江昕炜1(),陈龙1,华一丁2,徐兴1   

  1. 1.江苏大学汽车工程研究院,镇江 212013
    2.江苏大学汽车与交通工程学院,镇江 212013
  • 收稿日期:2018-09-27 修回日期:2019-03-06 出版日期:2021-11-25 发布日期:2021-11-22
  • 通讯作者: 江昕炜 E-mail:609746095@qq.com

Research on Skilled Driver's Trajectory Fitting Based on Improved ELM

Xinwei Jiang1(),Long Chen1,Yiding Hua2,Xing Xu1   

  1. 1.Automotive Engineering Research Institute,Jiangsu University,Zhenjiang  212013
    2.School of Automotive and Traffic Engineering,Jiangsu University,Zhenjiang  212013
  • Received:2018-09-27 Revised:2019-03-06 Online:2021-11-25 Published:2021-11-22
  • Contact: Xinwei Jiang E-mail:609746095@qq.com

摘要:

为使智能汽车在转向操控方面尽量接近人类驾驶员的转向操控水平,提出一种训练并学习熟练驾驶员行车轨迹的非线性拟合方法。基于分段多项式方法构建右转、掉头、车道保持和换道等4种典型转向工况表达模型,并结合自适应伪谱法实现分段轨迹的有效衔接。为避免传统神经网络学习算法(如BPNN)需要人为设置大量的网络训练参数,且易产生局部最优解的不足,提出了基于改进型极限学习机(ELM)的熟练驾驶员行车轨迹非线性拟合策略。引入卡尔曼滤波(KF)算法,对ELM输出权重矩阵进行滤波处理,更新阶段循环计算,实现对ELM算法的优化,提高了ELM在多重共线性的情况学习精度。分别利用KFELM、ELM和BPNN对不同工况下的熟练驾驶员行车轨迹进行非线性拟合试验。结果表明,KFELM的训练精度和测试精度明显优于ELM和BPNN,同时KFELM的学习速度稍好于ELM,且明显优于BPNN。改进型ELM的驾驶模型训练方法为自动驾驶汽车提供了决策控制的理论依据。

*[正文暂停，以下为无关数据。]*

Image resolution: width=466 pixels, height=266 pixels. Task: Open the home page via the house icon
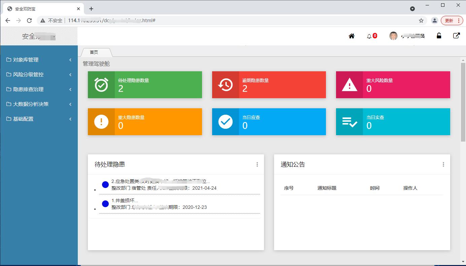click(x=352, y=36)
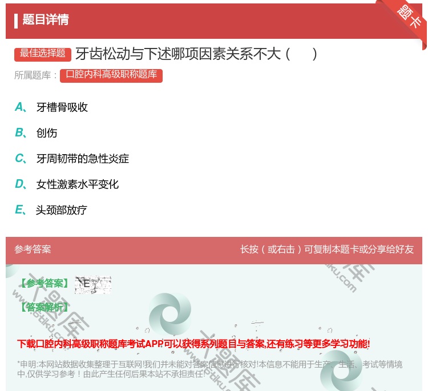The image size is (428, 391).
Task: Click the 题目详情 header title
Action: coord(46,20)
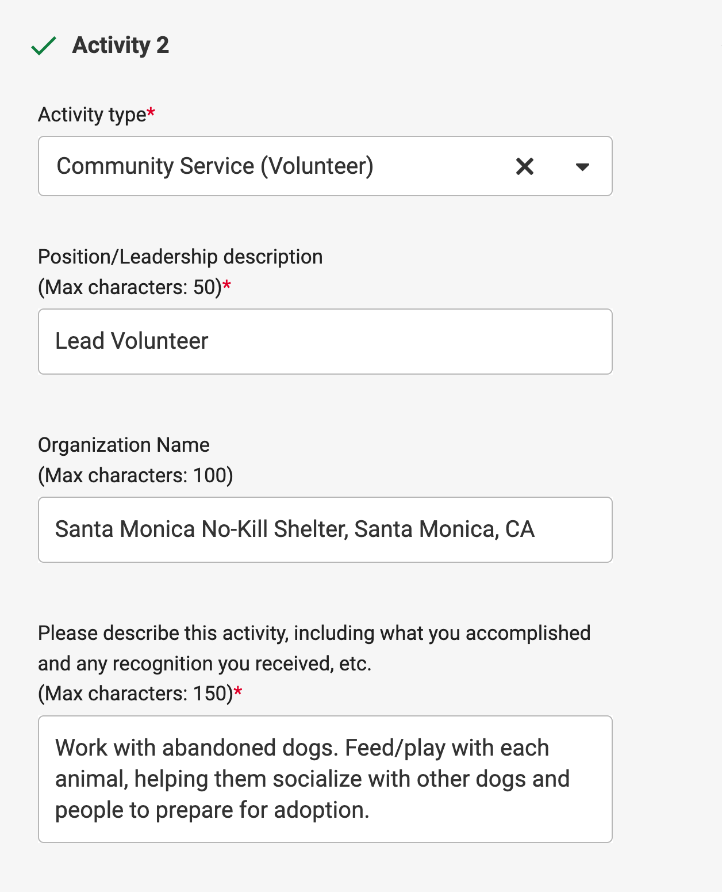The width and height of the screenshot is (722, 892).
Task: Clear the Community Service selection with X
Action: coord(524,166)
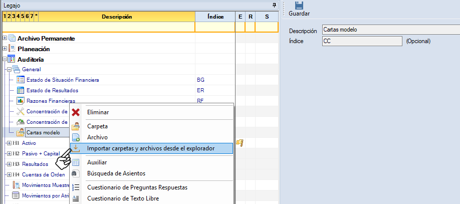Collapse the Auditoría tree node
The image size is (460, 204).
[5, 59]
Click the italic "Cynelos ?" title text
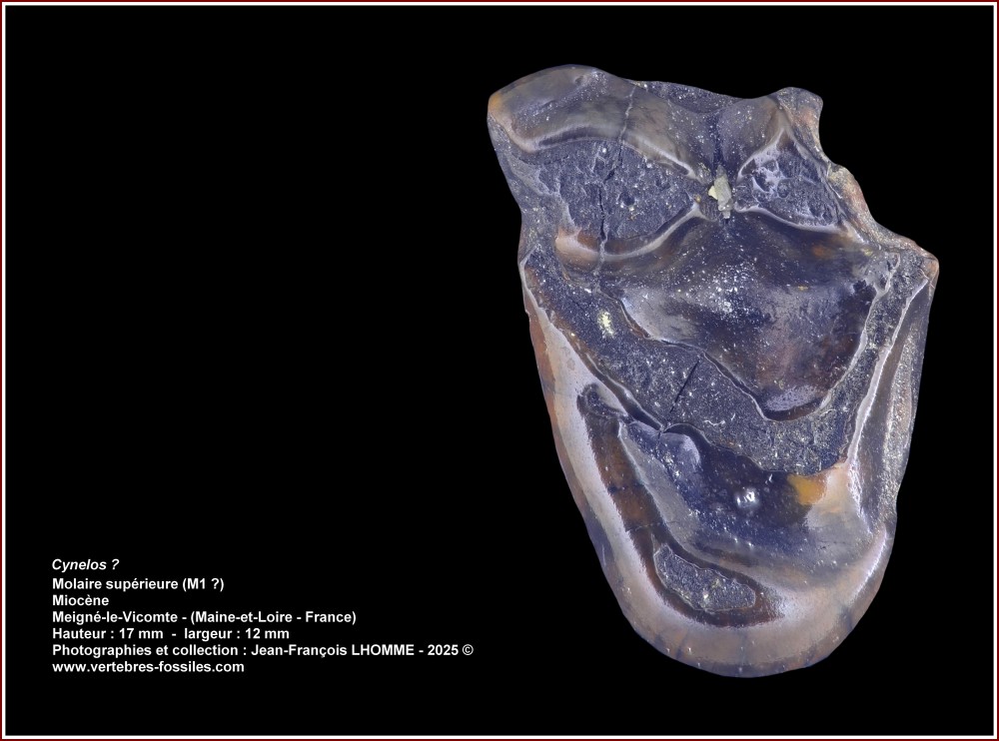 [85, 564]
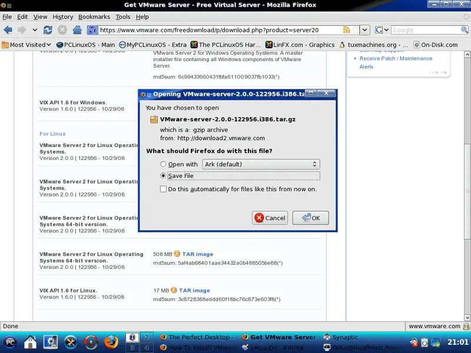Open the Bookmarks menu

point(94,17)
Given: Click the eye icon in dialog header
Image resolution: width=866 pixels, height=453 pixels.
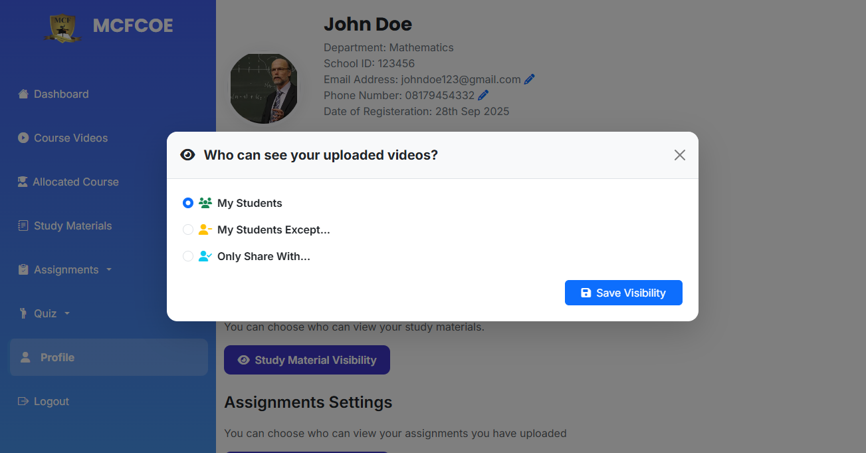Looking at the screenshot, I should [x=188, y=155].
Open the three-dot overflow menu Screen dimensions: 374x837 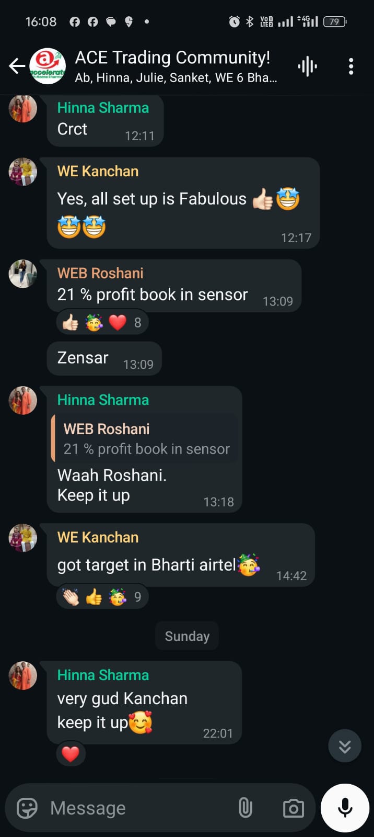(x=351, y=66)
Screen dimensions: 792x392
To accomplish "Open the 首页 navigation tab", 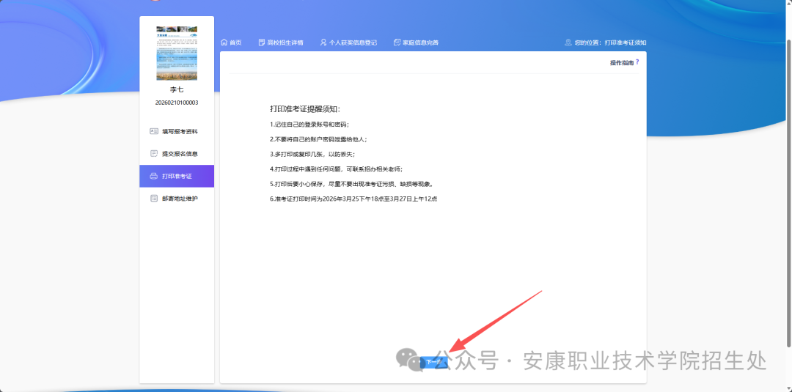I will [235, 42].

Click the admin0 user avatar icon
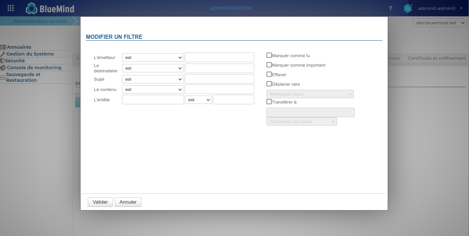tap(408, 8)
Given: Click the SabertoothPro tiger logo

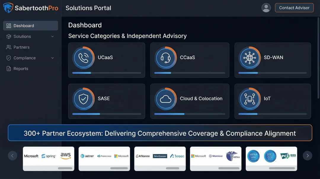Looking at the screenshot, I should [8, 8].
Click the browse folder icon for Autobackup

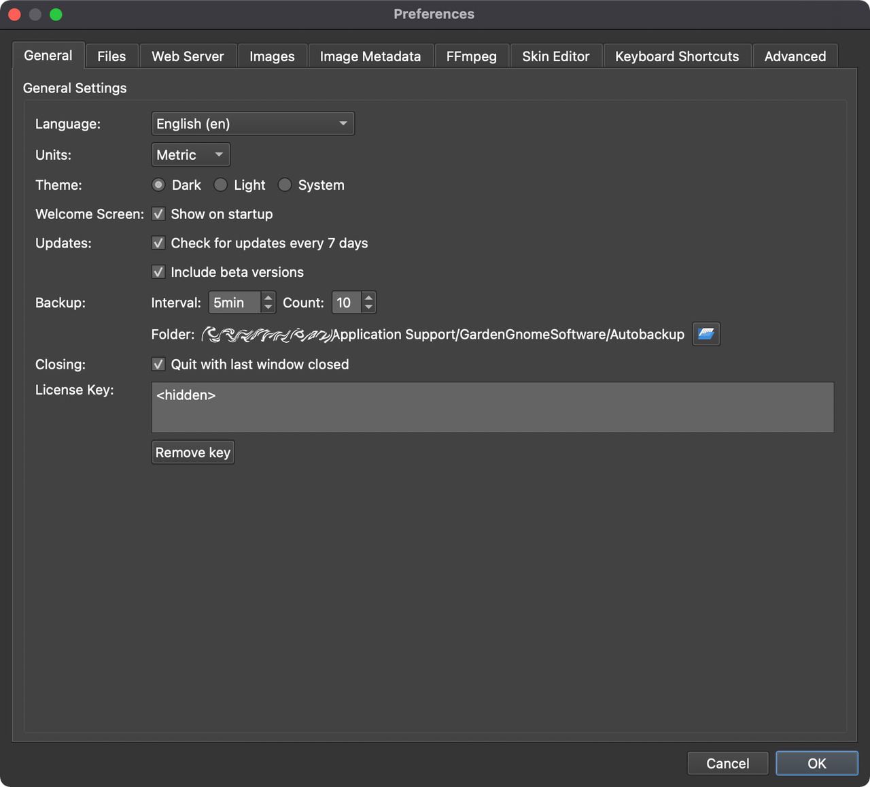(706, 334)
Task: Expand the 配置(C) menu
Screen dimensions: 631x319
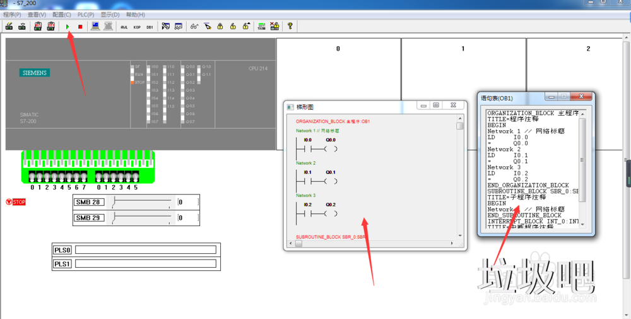Action: [62, 15]
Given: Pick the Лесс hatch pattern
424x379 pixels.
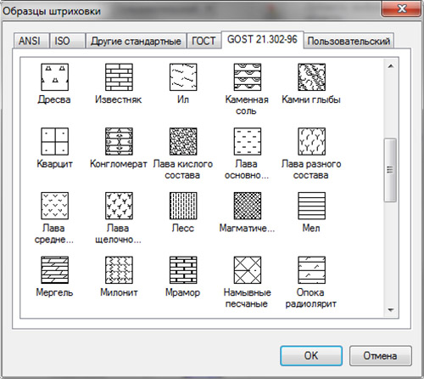Looking at the screenshot, I should [183, 206].
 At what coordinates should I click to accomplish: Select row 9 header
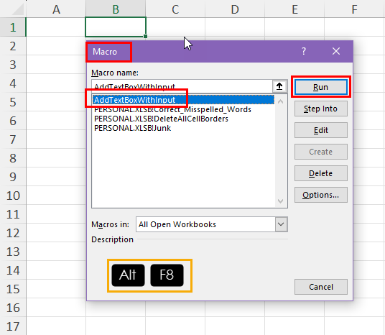[x=13, y=177]
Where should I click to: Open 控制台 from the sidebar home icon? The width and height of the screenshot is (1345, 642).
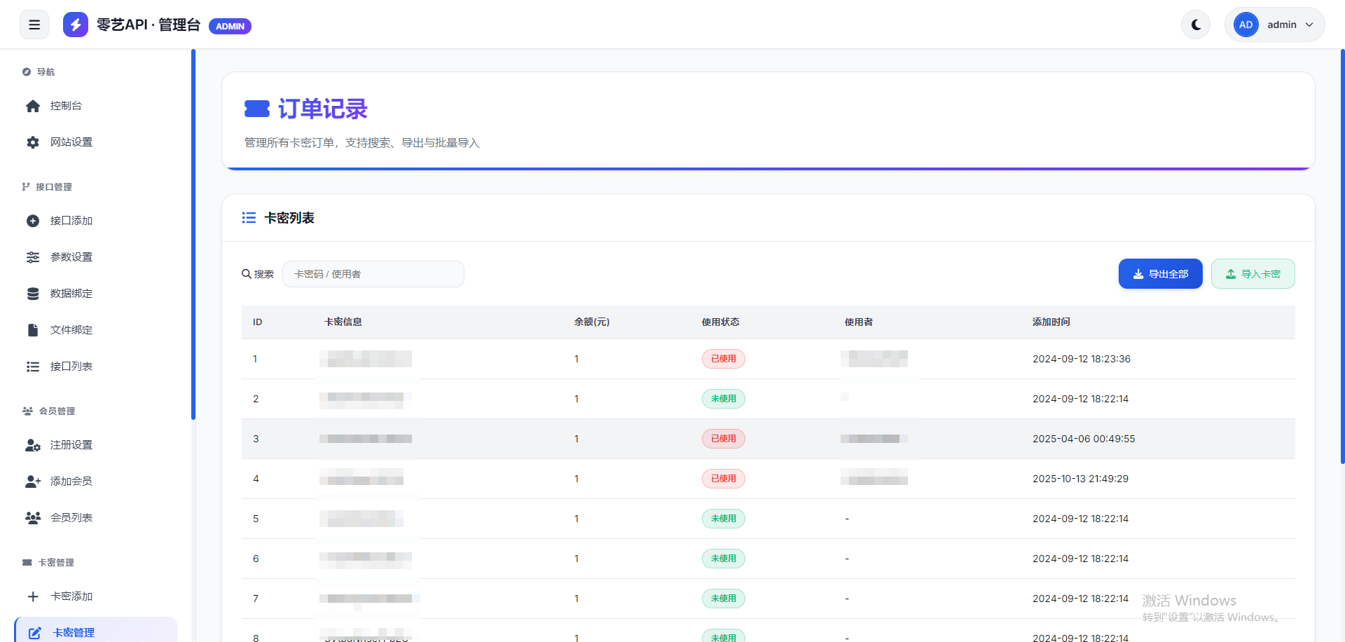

关键词: 智能汽车, 行车轨迹, 非线性拟合, 熟练驾驶员

Abstract:

In order to make the steering control level of the intelligent cars as close as possible to the level of human drivers, a nonlinear fitting method for training and learning the trajectory of skilled drivers is proposed. Based on the piecewise polynomial method, the expression models of four typical steering conditions including right turn, U-turn, lane keeping and lane change are constructed, and the adaptive pseudo-spectral method is used to realize effective connection of piecewise trajectories. In order to avoid the problem of the traditional neural network learning algorithm (such as BPNN) that it is necessary to artificially set a large number of network training parameters, and it is easy to produce the local optimal solution, a nonlinear skilled driver's driving trajectory fitting strategy based on improved extreme learning machine (ELM) is proposed. The Kalman filter (KF) algorithm is introduced to filter the ELM output weight matrix, update the stage cycle calculation, optimize the ELM algorithm, and improve the learning accuracy of ELM in multi-collinearity. KFELM, ELM and BPNN are used respectively to perform nonlinear fitting tests on the skilled driver's driving trajectory under different working conditions. The results show that the training precision and test accuracy of KFELM are obviously better than ELM and BPNN, and the learning speed of KFELM is slightly better than that of ELM, and significantly better than that of BPNN. The improved ELM driving model training method provides a theoretical basis for decision control for autonomous vehicles.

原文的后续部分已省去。